--- Work request ---
Copy each line of the entries beneath that contains the word "address".

[Stored items]
::::::::::
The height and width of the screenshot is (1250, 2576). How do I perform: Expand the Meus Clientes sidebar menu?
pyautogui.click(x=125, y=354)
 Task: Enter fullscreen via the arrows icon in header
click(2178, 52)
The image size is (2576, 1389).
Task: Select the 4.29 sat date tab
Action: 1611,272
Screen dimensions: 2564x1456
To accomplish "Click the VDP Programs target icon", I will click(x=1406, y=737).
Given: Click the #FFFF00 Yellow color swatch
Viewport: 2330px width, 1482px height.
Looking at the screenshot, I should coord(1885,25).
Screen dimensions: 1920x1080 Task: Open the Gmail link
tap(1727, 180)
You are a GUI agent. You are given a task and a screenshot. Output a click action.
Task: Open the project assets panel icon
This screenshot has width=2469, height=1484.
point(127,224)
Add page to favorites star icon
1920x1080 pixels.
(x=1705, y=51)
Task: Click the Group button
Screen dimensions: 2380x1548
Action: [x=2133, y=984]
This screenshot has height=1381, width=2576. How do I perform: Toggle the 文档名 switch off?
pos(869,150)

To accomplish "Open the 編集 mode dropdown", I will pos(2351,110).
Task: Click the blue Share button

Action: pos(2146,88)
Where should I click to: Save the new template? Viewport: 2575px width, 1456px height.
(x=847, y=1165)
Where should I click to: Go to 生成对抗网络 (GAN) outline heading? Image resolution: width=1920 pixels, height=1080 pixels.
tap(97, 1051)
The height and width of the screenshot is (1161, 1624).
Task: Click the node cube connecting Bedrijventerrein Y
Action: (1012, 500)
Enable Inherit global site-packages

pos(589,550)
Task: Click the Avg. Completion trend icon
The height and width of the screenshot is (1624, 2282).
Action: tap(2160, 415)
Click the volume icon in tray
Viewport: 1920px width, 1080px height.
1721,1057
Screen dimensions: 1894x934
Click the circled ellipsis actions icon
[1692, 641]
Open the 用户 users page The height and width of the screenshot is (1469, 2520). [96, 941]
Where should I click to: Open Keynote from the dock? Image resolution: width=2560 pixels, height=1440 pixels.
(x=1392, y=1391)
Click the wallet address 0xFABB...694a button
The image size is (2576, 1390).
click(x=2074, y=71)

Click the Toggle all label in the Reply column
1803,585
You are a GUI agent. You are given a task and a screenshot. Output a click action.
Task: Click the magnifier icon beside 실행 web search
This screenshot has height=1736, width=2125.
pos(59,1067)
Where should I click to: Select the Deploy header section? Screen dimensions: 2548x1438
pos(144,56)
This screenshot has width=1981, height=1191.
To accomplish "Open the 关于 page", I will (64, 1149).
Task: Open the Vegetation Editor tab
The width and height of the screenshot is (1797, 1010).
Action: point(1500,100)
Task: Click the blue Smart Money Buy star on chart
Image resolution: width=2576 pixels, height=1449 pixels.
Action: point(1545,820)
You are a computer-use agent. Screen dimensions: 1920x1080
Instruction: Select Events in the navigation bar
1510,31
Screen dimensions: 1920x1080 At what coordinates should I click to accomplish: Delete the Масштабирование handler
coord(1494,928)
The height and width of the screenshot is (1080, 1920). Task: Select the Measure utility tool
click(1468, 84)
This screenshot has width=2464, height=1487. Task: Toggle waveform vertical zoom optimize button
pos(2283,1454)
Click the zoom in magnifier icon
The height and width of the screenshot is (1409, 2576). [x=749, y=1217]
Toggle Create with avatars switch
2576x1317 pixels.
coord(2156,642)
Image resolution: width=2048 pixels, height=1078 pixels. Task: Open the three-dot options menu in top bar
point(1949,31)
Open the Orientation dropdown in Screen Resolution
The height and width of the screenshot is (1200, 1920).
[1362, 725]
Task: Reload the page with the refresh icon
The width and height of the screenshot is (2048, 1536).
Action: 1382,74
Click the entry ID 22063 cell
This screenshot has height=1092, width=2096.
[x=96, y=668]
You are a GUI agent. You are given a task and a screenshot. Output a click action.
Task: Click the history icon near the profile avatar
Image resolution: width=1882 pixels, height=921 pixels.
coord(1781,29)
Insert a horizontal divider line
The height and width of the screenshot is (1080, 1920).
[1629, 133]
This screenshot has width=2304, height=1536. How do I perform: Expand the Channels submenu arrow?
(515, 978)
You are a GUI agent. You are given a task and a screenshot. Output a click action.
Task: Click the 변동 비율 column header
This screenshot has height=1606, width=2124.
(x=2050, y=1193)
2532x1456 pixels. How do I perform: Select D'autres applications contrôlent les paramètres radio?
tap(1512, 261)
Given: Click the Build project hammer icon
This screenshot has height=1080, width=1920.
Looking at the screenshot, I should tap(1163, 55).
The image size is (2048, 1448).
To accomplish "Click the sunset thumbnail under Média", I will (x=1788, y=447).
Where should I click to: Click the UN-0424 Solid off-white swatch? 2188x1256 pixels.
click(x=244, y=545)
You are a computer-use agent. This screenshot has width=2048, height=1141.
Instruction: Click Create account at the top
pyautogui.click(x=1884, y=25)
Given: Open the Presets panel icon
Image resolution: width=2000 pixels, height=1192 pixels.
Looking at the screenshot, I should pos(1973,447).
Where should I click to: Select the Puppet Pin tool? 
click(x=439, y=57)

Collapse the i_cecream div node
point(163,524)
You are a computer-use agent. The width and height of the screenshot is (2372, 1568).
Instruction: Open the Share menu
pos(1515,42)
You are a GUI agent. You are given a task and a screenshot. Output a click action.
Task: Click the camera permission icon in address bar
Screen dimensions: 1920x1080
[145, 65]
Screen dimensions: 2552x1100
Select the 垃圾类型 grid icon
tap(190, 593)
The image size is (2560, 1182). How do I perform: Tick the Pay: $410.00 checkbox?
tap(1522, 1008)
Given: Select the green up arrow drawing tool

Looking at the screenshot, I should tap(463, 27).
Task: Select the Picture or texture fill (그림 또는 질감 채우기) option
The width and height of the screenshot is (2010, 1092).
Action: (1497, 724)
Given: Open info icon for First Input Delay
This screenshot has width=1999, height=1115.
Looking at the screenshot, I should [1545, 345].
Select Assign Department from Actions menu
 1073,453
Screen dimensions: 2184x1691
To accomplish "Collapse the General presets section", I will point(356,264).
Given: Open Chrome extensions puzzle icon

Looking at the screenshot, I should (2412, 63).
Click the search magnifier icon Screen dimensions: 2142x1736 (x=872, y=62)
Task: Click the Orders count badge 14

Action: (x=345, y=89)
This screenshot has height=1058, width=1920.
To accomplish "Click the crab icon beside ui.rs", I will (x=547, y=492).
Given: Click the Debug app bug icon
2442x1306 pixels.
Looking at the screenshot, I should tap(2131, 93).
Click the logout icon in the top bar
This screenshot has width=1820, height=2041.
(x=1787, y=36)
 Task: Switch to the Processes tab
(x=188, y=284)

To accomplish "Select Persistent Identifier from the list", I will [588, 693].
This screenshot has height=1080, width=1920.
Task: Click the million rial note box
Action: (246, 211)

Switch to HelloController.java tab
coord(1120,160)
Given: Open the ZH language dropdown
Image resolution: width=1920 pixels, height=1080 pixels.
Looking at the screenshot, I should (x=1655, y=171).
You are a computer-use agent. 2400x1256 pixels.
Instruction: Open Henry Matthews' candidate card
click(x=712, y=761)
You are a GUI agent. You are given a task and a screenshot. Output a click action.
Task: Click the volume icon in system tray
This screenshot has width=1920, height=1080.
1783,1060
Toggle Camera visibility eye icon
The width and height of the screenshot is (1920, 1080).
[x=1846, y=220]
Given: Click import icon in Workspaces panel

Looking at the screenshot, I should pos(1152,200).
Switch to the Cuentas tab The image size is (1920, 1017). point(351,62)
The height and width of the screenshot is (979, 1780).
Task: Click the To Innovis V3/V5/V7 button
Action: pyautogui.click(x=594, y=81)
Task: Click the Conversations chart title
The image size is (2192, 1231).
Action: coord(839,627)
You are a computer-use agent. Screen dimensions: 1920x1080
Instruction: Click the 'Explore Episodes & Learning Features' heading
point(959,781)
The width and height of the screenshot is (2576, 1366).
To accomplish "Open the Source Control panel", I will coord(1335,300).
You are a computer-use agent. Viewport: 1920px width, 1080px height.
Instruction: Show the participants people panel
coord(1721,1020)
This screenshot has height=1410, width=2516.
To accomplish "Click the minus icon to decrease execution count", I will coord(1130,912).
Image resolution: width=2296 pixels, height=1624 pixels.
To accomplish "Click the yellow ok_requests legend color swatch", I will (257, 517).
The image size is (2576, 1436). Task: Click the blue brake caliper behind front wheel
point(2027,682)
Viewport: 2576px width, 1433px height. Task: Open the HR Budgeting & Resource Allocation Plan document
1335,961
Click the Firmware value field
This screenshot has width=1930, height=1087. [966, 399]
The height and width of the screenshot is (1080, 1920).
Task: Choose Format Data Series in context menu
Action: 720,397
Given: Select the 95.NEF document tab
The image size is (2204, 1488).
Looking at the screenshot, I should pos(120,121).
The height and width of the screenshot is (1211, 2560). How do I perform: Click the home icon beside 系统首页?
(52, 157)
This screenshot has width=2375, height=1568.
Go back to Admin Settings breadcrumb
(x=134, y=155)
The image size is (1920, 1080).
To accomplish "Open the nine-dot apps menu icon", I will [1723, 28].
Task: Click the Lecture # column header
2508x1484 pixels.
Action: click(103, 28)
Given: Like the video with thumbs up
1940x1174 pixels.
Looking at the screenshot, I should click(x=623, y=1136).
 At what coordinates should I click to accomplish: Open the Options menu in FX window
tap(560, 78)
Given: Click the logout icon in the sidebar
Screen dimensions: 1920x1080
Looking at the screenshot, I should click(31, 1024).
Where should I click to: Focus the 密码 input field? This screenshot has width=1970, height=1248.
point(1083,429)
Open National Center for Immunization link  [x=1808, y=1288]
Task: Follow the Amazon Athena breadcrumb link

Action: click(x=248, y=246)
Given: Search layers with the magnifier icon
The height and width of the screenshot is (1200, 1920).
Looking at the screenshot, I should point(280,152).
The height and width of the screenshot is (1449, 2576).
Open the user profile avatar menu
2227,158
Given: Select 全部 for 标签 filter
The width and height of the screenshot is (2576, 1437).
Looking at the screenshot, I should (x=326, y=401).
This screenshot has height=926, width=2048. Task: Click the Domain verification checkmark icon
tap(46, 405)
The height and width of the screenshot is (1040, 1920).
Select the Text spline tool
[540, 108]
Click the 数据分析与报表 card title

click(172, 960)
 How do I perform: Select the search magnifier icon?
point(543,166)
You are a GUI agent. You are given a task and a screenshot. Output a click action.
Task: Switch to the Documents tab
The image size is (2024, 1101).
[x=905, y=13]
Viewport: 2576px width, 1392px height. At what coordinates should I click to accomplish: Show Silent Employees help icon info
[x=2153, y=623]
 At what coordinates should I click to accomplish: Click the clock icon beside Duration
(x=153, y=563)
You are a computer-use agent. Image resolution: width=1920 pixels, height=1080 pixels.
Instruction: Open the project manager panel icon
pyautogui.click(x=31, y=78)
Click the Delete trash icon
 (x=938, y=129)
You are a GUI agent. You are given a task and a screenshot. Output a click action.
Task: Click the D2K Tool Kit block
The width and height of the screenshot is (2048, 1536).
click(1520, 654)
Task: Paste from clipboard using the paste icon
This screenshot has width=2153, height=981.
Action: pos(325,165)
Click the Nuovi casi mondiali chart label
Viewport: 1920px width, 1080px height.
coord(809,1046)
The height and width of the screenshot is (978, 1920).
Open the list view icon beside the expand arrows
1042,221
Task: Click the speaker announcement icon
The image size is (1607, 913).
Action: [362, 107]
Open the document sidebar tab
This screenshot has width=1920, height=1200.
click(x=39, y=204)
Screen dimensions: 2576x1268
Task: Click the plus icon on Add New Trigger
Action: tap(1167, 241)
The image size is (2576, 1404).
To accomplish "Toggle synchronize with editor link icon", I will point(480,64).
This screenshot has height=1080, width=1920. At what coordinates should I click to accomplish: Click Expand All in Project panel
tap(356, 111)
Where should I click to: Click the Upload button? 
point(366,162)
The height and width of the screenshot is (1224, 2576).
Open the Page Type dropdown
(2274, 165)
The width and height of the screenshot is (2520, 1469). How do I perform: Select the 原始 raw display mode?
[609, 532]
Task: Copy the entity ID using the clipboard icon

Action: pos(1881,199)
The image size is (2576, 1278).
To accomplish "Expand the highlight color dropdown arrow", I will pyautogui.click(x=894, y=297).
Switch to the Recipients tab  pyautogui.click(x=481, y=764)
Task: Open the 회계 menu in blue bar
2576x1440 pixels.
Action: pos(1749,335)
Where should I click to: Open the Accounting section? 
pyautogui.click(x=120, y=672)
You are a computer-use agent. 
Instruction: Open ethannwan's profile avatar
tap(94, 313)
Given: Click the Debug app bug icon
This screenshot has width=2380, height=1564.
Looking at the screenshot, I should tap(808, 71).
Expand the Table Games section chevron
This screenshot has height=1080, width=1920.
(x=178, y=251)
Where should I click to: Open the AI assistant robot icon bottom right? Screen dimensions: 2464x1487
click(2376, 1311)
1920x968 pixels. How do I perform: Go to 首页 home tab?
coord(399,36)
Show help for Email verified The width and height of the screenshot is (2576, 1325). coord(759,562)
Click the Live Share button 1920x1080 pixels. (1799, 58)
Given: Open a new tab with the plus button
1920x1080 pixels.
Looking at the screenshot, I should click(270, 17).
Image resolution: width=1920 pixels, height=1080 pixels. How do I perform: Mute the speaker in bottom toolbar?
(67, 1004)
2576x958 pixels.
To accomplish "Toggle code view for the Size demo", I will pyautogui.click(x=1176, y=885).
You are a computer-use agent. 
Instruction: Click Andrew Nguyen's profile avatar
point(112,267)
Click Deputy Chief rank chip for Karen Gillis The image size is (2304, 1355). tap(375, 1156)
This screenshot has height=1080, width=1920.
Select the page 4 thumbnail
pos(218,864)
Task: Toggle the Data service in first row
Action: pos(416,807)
::::::::::
--- Solution for this problem ---
Click the wallet address 0xFABB...694a button
Task: Click the camera permission icon in address bar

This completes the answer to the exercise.